V.    THE SERIES A PREFERRED SHARES SHALL HAVE ATTACHED THERETO THE FOLLOWING
      RIGHTS, PRIVILEGES, PREFERENCES, RESTRICTIONS AND CONDITIONS:

      (a)   Dividends. The holders of Series A Preferred Shares shall be
            entitled to share in any dividends declared and paid upon or set
            aside for Class A Voting Shares, Class B Multiple Voting Shares or
            non-voting common shares of the Corporation, pro rata in accordance
            with the number of Class A Voting Shares into which such Series A
            Preferred Shares are then convertible pursuant to Section 3(V)(c)
            below.

      (b)   Liquidation Preference.

            (i)   In the event of the liquidation, dissolution or winding up of
                  the Corporation, whether voluntary or involuntary, or other
                  distribution of assets of the Corporation among shareholders
                  for the purpose of winding-up its affairs, subject to the
                  rights, privileges, preferences, restrictions and conditions
                  attaching to any other class of shares ranking prior to the
                  Series A Preferred Shares, the holders of Series A Preferred
                  Shares shall be entitled to receive, prior and in preference
                  to any distribution of any of the assets of the Corporation to
                  the holders of Class A Voting Shares, Class B Multiple Voting
                  Shares of non-voting common shares by reason of their
                  ownership thereof, an amount per share equal to the sum of
                  (the "LIQUIDATION PREFERENCE") (A) US$4.9396 for each
                  outstanding Series A Preferred Share (the "ORIGINAL SERIES A
                  ISSUE PRICE") and (B) the US dollar equivalent of an amount
                  equal to any declared but unpaid dividends that the holder of
                  Series A Preferred Shares is entitled to receive.
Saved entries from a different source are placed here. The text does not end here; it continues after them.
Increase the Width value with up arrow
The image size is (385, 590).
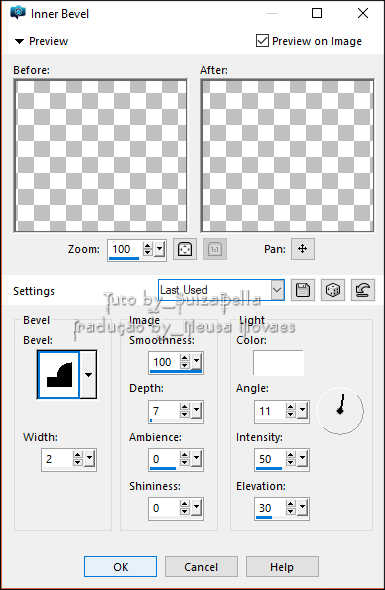(78, 455)
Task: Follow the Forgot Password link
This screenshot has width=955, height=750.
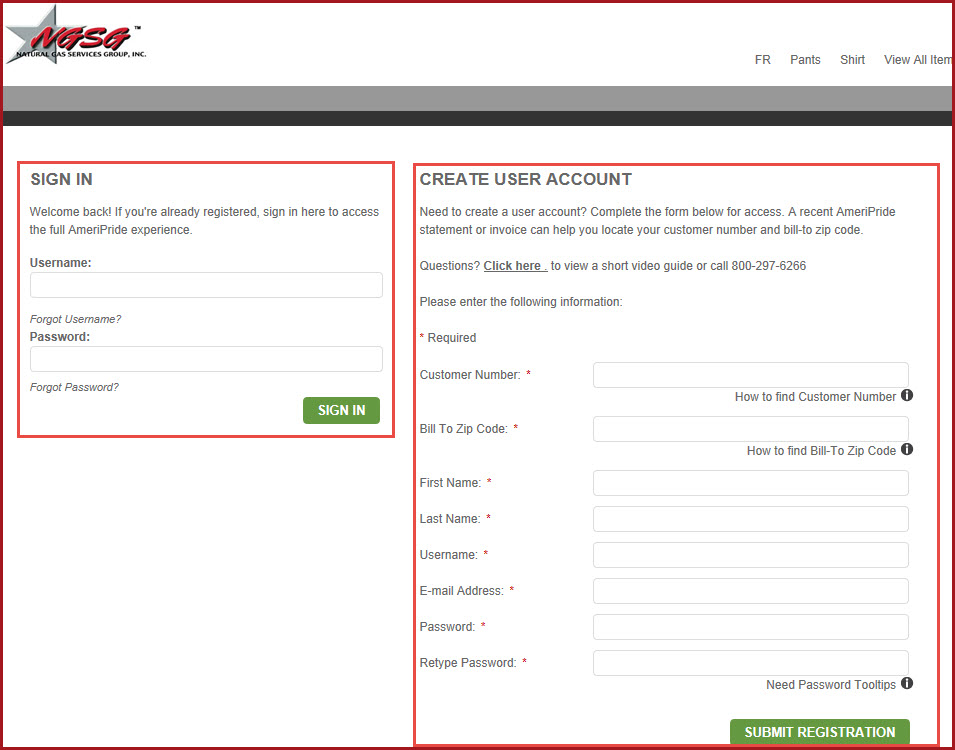Action: coord(74,387)
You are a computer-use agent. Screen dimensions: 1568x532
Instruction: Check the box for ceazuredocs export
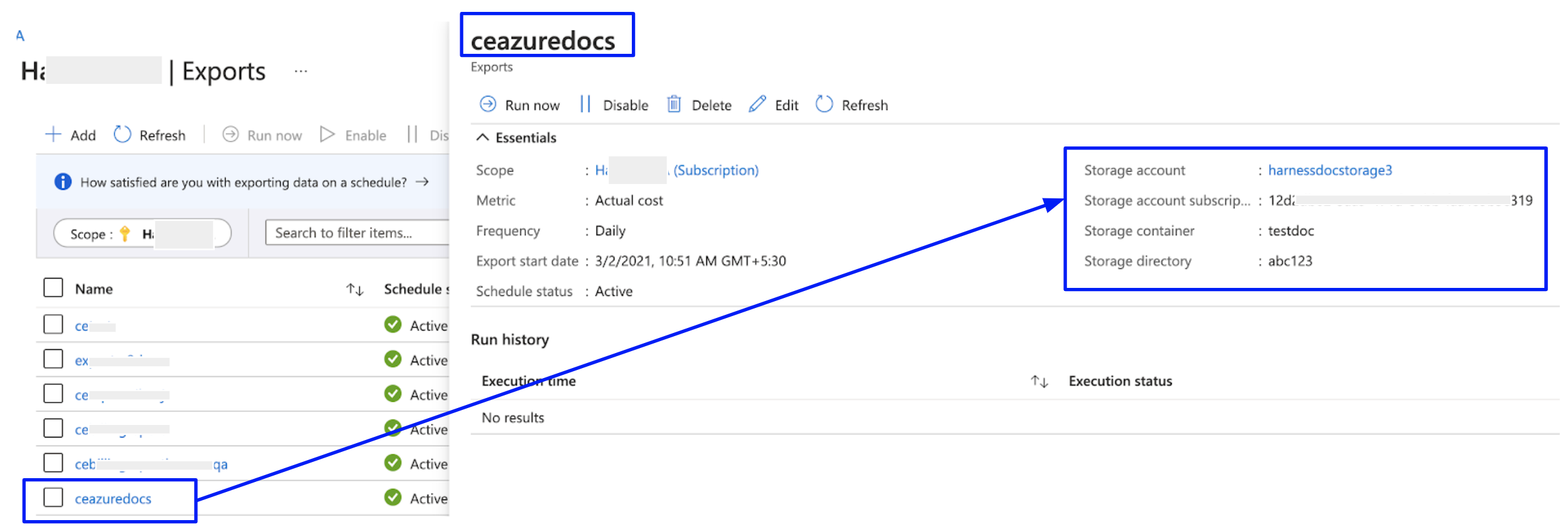[x=53, y=498]
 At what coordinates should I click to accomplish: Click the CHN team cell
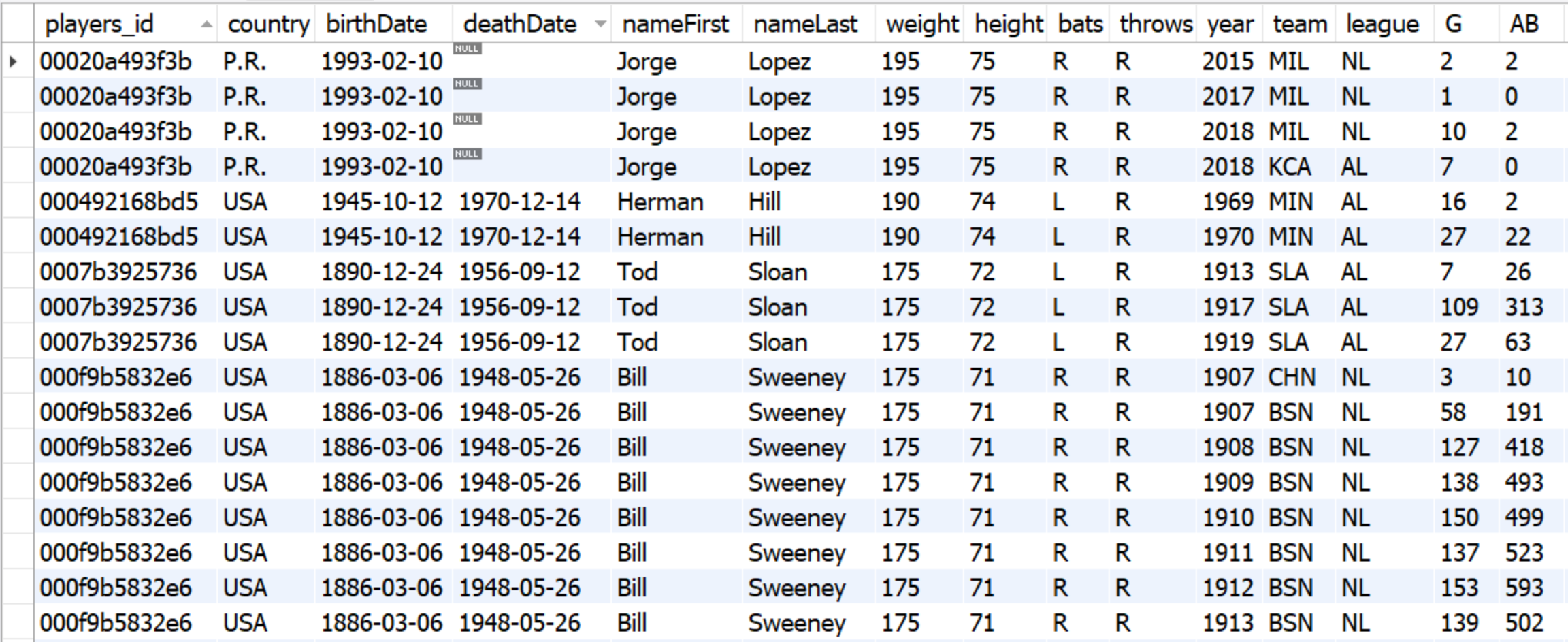click(x=1291, y=378)
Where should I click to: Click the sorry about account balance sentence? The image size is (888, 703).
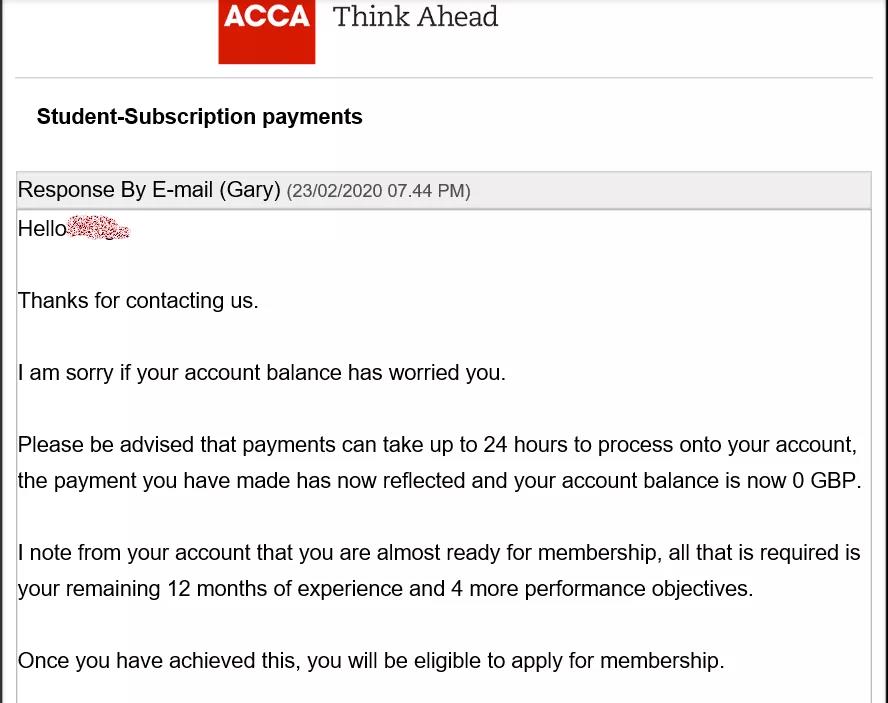[262, 373]
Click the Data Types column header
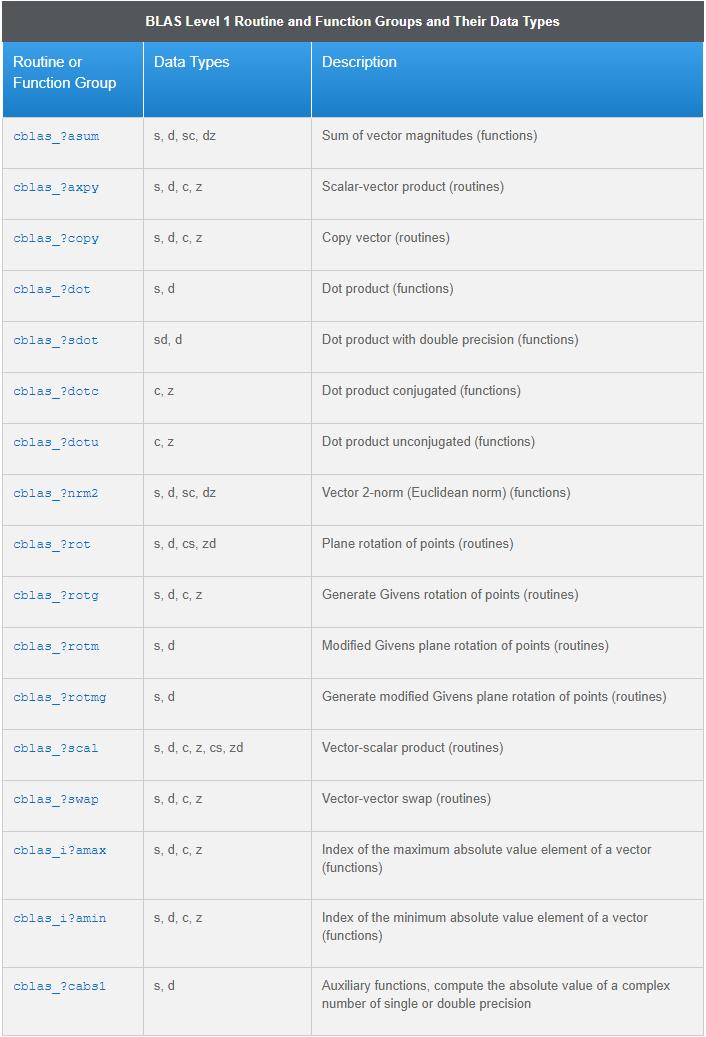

If upon the
                  occurrence of any such event, the assets and funds available
                  for distribution among the holders of the Series A Preferred
                  Shares shall be insufficient to permit the payment to such
                  holders of the Liquidation Preference, then, subject to the
                  rights, privileges, restrictions and conditions attaching to
                  any other class of shares ranking prior to the Series A
                  Preferred Shares, the entire assets and funds of the
                  Corporation legally available for distribution shall be
                  distributed ratably among the holders of the Series A
                  Preferred Shares in proportion to the amount of such shares
                  owned by each such holder.

<PAGE>

                                     - 7 -

            (ii)  Upon the completion of the distribution required by
                  subparagraph (i) of this Section 3(V)(b), subject to the
                  rights, privileges, preferences, restrictions and conditions
                  attaching to any other class of shares ranking prior to the
                  Series A Preferred Shares, Class A Voting Shares, Class B
                  Multiple Voting Shares or non-voting common shares, the
                  remaining assets of the Corporation available for distribution
                  to shareholders shall be distributed among the holders of
                  Series A Preferred Shares, Class A Voting Shares, Class B
                  Multiple Voting Shares and non-voting common shares pro rata
                  based on the number of Class A Voting Shares, Class B Multiple
                  Voting Shares and non-voting common shares held by each and
                  assuming conversion of all such Series A Preferred Shares in
                  accordance with Section 3(V)(c) below.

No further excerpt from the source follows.